(Stored items)
======
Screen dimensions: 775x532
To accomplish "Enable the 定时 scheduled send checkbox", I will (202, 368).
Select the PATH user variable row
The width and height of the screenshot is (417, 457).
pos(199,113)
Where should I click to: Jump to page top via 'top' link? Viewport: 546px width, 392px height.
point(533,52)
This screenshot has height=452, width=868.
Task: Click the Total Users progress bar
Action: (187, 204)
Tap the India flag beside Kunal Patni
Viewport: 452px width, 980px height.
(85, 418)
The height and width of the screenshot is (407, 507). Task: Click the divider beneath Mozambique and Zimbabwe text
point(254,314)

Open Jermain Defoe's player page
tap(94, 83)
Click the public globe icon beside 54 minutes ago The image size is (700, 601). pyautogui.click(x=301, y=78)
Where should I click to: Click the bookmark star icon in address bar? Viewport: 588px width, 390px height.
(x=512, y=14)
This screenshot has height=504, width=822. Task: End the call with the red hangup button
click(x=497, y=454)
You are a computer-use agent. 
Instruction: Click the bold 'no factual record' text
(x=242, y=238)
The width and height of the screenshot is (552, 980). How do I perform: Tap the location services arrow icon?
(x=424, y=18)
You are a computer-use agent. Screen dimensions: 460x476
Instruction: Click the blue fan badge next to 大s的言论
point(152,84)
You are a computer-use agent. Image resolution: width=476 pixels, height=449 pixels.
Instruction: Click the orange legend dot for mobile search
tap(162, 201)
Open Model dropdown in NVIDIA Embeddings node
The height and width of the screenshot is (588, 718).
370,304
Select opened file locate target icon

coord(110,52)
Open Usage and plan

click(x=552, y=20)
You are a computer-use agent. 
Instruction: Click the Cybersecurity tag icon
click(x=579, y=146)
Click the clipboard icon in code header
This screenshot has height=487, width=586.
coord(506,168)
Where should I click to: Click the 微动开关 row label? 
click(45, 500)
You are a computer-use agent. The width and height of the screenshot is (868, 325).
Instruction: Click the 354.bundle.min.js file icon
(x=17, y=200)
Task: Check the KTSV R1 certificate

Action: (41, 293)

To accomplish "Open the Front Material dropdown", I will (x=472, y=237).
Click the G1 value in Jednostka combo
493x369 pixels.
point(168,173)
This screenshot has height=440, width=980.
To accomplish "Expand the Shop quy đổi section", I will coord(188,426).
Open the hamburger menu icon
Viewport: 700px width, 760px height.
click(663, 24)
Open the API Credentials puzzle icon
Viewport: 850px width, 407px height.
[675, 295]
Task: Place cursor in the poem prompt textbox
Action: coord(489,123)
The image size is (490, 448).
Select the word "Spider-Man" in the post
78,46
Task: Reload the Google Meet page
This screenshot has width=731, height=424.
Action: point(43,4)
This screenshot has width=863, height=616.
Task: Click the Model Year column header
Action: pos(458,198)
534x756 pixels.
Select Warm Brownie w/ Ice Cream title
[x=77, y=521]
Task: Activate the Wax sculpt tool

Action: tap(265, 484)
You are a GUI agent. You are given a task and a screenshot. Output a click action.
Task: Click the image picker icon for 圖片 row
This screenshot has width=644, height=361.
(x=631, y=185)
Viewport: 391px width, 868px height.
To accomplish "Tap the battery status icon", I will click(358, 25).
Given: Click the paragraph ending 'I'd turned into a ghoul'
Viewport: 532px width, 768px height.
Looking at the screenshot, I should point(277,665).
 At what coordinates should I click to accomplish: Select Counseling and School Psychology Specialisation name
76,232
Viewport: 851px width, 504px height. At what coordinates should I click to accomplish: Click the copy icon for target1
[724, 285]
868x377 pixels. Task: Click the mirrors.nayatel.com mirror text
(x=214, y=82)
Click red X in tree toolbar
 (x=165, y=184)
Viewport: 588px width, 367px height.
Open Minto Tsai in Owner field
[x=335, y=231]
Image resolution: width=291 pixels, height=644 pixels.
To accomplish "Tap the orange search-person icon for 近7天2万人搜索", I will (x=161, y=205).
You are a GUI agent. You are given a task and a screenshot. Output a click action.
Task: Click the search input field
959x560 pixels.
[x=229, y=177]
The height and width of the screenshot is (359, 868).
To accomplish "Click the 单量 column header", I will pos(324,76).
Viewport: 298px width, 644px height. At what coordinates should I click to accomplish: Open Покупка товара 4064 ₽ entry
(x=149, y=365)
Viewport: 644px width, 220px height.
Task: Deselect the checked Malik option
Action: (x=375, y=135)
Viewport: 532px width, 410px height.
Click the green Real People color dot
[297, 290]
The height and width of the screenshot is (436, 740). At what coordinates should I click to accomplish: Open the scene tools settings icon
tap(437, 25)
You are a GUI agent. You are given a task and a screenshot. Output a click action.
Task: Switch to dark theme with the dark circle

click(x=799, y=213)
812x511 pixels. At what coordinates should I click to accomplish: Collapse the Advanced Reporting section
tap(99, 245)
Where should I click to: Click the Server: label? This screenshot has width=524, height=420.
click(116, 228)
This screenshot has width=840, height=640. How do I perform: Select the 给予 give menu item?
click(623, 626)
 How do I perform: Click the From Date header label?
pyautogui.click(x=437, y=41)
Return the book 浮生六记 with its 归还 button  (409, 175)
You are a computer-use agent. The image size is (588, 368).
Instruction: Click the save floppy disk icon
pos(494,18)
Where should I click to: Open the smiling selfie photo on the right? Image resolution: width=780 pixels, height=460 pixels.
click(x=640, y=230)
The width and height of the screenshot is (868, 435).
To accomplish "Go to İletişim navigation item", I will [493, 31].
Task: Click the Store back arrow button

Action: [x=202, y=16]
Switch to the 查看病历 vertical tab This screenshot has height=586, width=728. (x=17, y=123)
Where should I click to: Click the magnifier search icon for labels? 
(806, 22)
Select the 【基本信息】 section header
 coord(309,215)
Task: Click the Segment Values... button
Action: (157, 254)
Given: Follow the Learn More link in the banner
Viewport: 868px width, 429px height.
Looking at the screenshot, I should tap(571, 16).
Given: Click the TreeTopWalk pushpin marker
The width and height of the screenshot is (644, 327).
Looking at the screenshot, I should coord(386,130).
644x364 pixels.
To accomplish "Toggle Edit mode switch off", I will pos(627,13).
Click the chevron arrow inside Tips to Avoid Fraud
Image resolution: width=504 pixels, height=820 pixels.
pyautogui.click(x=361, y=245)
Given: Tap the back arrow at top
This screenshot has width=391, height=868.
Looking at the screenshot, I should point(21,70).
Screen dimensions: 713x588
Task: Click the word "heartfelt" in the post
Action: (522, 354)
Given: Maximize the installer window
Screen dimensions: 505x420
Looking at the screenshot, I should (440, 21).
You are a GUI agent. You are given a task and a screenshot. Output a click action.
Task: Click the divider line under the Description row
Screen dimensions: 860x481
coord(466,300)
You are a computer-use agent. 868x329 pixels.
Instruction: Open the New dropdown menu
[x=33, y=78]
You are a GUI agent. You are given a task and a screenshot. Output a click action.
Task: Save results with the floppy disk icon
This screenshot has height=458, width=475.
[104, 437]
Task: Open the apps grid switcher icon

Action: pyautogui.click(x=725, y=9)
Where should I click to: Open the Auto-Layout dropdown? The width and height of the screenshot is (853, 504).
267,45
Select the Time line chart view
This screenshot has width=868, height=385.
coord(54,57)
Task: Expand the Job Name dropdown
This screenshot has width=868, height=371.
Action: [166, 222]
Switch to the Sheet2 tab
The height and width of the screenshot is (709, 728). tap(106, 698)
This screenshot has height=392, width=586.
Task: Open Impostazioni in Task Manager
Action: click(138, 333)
======
Aim of the task — An exact transcription of the data above is required.

Solution to this exercise —
Screen dimensions: 775x532
To accomplish "Enable the 定时 scheduled send checkbox", I will (202, 368).
Select the PATH user variable row
The width and height of the screenshot is (417, 457).
pos(199,113)
Where should I click to: Jump to page top via 'top' link? Viewport: 546px width, 392px height.
point(533,52)
This screenshot has height=452, width=868.
Task: Click the Total Users progress bar
Action: (187, 204)
Tap the India flag beside Kunal Patni
Viewport: 452px width, 980px height.
(85, 418)
The height and width of the screenshot is (407, 507). Task: Click the divider beneath Mozambique and Zimbabwe text
point(254,314)

Open Jermain Defoe's player page
tap(94, 83)
Click the public globe icon beside 54 minutes ago The image size is (700, 601). pyautogui.click(x=301, y=78)
Where should I click to: Click the bookmark star icon in address bar? Viewport: 588px width, 390px height.
(x=512, y=14)
This screenshot has height=504, width=822. Task: End the call with the red hangup button
click(x=497, y=454)
You are a computer-use agent. 
Instruction: Click the bold 'no factual record' text
(x=242, y=238)
The width and height of the screenshot is (552, 980). How do I perform: Tap the location services arrow icon?
(x=424, y=18)
You are a computer-use agent. Screen dimensions: 460x476
Instruction: Click the blue fan badge next to 大s的言论
point(152,84)
You are a computer-use agent. Image resolution: width=476 pixels, height=449 pixels.
Instruction: Click the orange legend dot for mobile search
tap(162, 201)
Open Model dropdown in NVIDIA Embeddings node
The height and width of the screenshot is (588, 718).
370,304
Select opened file locate target icon

coord(110,52)
Open Usage and plan

click(x=552, y=20)
You are a computer-use agent. 
Instruction: Click the Cybersecurity tag icon
click(x=579, y=146)
Click the clipboard icon in code header
This screenshot has height=487, width=586.
coord(506,168)
Where should I click to: Click the 微动开关 row label? 
click(45, 500)
You are a computer-use agent. The width and height of the screenshot is (868, 325).
Instruction: Click the 354.bundle.min.js file icon
(x=17, y=200)
Task: Check the KTSV R1 certificate

Action: (41, 293)

To accomplish "Open the Front Material dropdown", I will (x=472, y=237).
Click the G1 value in Jednostka combo
493x369 pixels.
point(168,173)
This screenshot has height=440, width=980.
To accomplish "Expand the Shop quy đổi section", I will coord(188,426).
Open the hamburger menu icon
Viewport: 700px width, 760px height.
click(663, 24)
Open the API Credentials puzzle icon
Viewport: 850px width, 407px height.
[675, 295]
Task: Place cursor in the poem prompt textbox
Action: coord(489,123)
The image size is (490, 448).
Select the word "Spider-Man" in the post
78,46
Task: Reload the Google Meet page
This screenshot has width=731, height=424.
Action: point(43,4)
This screenshot has width=863, height=616.
Task: Click the Model Year column header
Action: pos(458,198)
534x756 pixels.
Select Warm Brownie w/ Ice Cream title
[x=77, y=521]
Task: Activate the Wax sculpt tool

Action: tap(265, 484)
You are a GUI agent. You are given a task and a screenshot. Output a click action.
Task: Click the image picker icon for 圖片 row
This screenshot has width=644, height=361.
(x=631, y=185)
Viewport: 391px width, 868px height.
To accomplish "Tap the battery status icon", I will click(358, 25).
Given: Click the paragraph ending 'I'd turned into a ghoul'
Viewport: 532px width, 768px height.
Looking at the screenshot, I should point(277,665).
 At what coordinates should I click to accomplish: Select Counseling and School Psychology Specialisation name
76,232
Viewport: 851px width, 504px height. At what coordinates should I click to accomplish: Click the copy icon for target1
[724, 285]
868x377 pixels. Task: Click the mirrors.nayatel.com mirror text
(x=214, y=82)
Click red X in tree toolbar
 (x=165, y=184)
Viewport: 588px width, 367px height.
Open Minto Tsai in Owner field
[x=335, y=231]
Image resolution: width=291 pixels, height=644 pixels.
To accomplish "Tap the orange search-person icon for 近7天2万人搜索", I will (x=161, y=205).
You are a GUI agent. You are given a task and a screenshot. Output a click action.
Task: Click the search input field
959x560 pixels.
[x=229, y=177]
The height and width of the screenshot is (359, 868).
To accomplish "Click the 单量 column header", I will pos(324,76).
Viewport: 298px width, 644px height. At what coordinates should I click to accomplish: Open Покупка товара 4064 ₽ entry
(x=149, y=365)
Viewport: 644px width, 220px height.
Task: Deselect the checked Malik option
Action: (x=375, y=135)
Viewport: 532px width, 410px height.
Click the green Real People color dot
[297, 290]
The height and width of the screenshot is (436, 740). At what coordinates should I click to accomplish: Open the scene tools settings icon
tap(437, 25)
You are a GUI agent. You are given a task and a screenshot. Output a click action.
Task: Switch to dark theme with the dark circle

click(x=799, y=213)
812x511 pixels. At what coordinates should I click to accomplish: Collapse the Advanced Reporting section
tap(99, 245)
Where should I click to: Click the Server: label? This screenshot has width=524, height=420.
click(116, 228)
This screenshot has width=840, height=640. How do I perform: Select the 给予 give menu item?
click(623, 626)
 How do I perform: Click the From Date header label?
pyautogui.click(x=437, y=41)
Return the book 浮生六记 with its 归还 button  (409, 175)
You are a computer-use agent. The image size is (588, 368).
Instruction: Click the save floppy disk icon
pos(494,18)
Where should I click to: Open the smiling selfie photo on the right? Image resolution: width=780 pixels, height=460 pixels.
click(x=640, y=230)
The width and height of the screenshot is (868, 435).
To accomplish "Go to İletişim navigation item", I will [493, 31].
Task: Click the Store back arrow button

Action: [x=202, y=16]
Switch to the 查看病历 vertical tab This screenshot has height=586, width=728. (x=17, y=123)
Where should I click to: Click the magnifier search icon for labels? 
(806, 22)
Select the 【基本信息】 section header
 coord(309,215)
Task: Click the Segment Values... button
Action: (157, 254)
Given: Follow the Learn More link in the banner
Viewport: 868px width, 429px height.
Looking at the screenshot, I should tap(571, 16).
Given: Click the TreeTopWalk pushpin marker
The width and height of the screenshot is (644, 327).
Looking at the screenshot, I should coord(386,130).
644x364 pixels.
To accomplish "Toggle Edit mode switch off", I will pos(627,13).
Click the chevron arrow inside Tips to Avoid Fraud
Image resolution: width=504 pixels, height=820 pixels.
pyautogui.click(x=361, y=245)
Given: Tap the back arrow at top
This screenshot has width=391, height=868.
Looking at the screenshot, I should point(21,70).
Screen dimensions: 713x588
Task: Click the word "heartfelt" in the post
Action: (522, 354)
Given: Maximize the installer window
Screen dimensions: 505x420
Looking at the screenshot, I should (440, 21).
You are a GUI agent. You are given a task and a screenshot. Output a click action.
Task: Click the divider line under the Description row
Screen dimensions: 860x481
coord(466,300)
You are a computer-use agent. 868x329 pixels.
Instruction: Open the New dropdown menu
[x=33, y=78]
You are a GUI agent. You are given a task and a screenshot. Output a click action.
Task: Save results with the floppy disk icon
This screenshot has height=458, width=475.
[104, 437]
Task: Open the apps grid switcher icon

Action: pyautogui.click(x=725, y=9)
Where should I click to: Open the Auto-Layout dropdown? The width and height of the screenshot is (853, 504).
267,45
Select the Time line chart view
This screenshot has width=868, height=385.
coord(54,57)
Task: Expand the Job Name dropdown
This screenshot has width=868, height=371.
Action: [166, 222]
Switch to the Sheet2 tab
The height and width of the screenshot is (709, 728). tap(106, 698)
This screenshot has height=392, width=586.
Task: Open Impostazioni in Task Manager
Action: click(138, 333)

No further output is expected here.